1. The undisputed facts. There is no dispute that Steven, Michael, and Cody had made and had exploded pipe bombs on at least two, perhaps five, occasions prior to the day in issue. The bombs were made by taking powder from firecrackers and placing it, with wicks and tissue wadding, into small pieces of pipe which were covered on one end with tape. The pipes were exploded by igniting the wicks and tis *446 sue. After the bomb was lit, it either would be left on the ground to explode or thrown into the air.

On the afternoon of July 22, 1989, Michael brought firecrackers to the basement of Cody’s house. The three boys then went with Cody’s sister to buy a new deck for Steven’s damaged skateboard. Upon returning home, they told the Bakers that they were going to the basement, where Alan kept his tools and had a workbench, to work on Steven’s skateboard. Instead, they began to make the pipe bomb. 4

Michael and Cody were unwrapping hundreds of firecrackers, removing the powder, and putting it into a plastic dish. Steven was pouring the powder from the dish into a piece of copper pipe. The pipe was about six inches long and one-half inch in diameter and sealed at one end with tape. Once the powder was in. the pipe, Steven added wicks and tissue paper. He next took a pair of pliers and stuck one handle into the pipe. He was banging the pipe on the cement floor to pack the materials more tightly when it exploded in his hand.

> **Things to do**:
1. In the excerpt on the undisputed facts, how long was the copper pipe Steven was filling with powder?
2. Retype the excerpt on the undisputed facts from "Michael and Cody" to "in his hand.".
The lines that follow aren't needed for anything here.

> **Data segment**:
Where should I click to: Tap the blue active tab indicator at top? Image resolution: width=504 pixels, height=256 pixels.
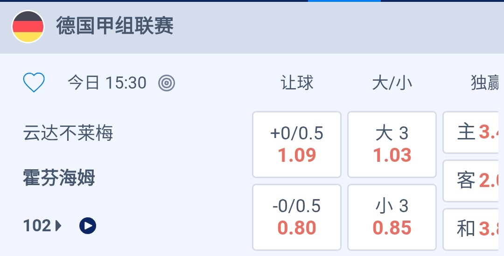(x=344, y=1)
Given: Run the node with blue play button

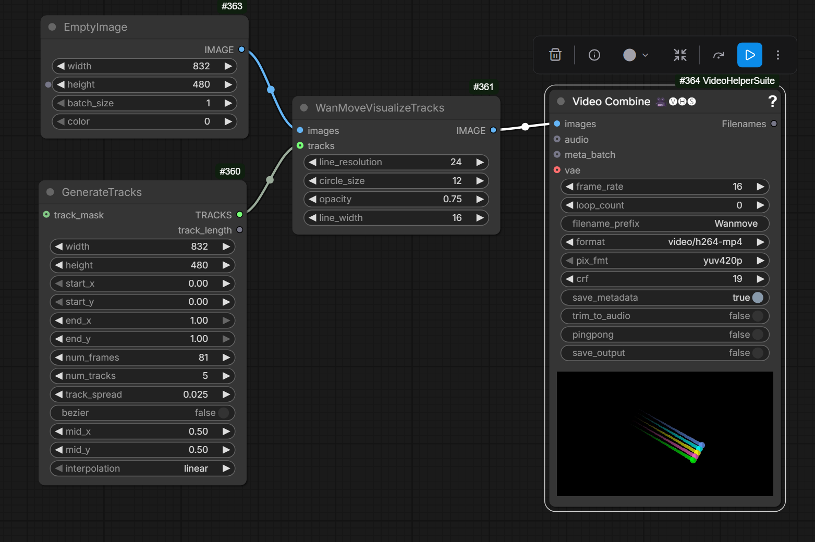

> **Solved tasks**:
1. About six inches long.

2.
Michael and Cody were unwrapping hundreds of firecrackers, removing the powder, and putting it into a plastic dish. Steven was pouring the powder from the dish into a piece of copper pipe. The pipe was about six inches long and one-half inch in diameter and sealed at one end with tape. Once the powder was in. the pipe, Steven added wicks and tissue paper. He next took a pair of pliers and stuck one handle into the pipe. He was banging the pipe on the cement floor to pack the materials more tightly when it exploded in his hand.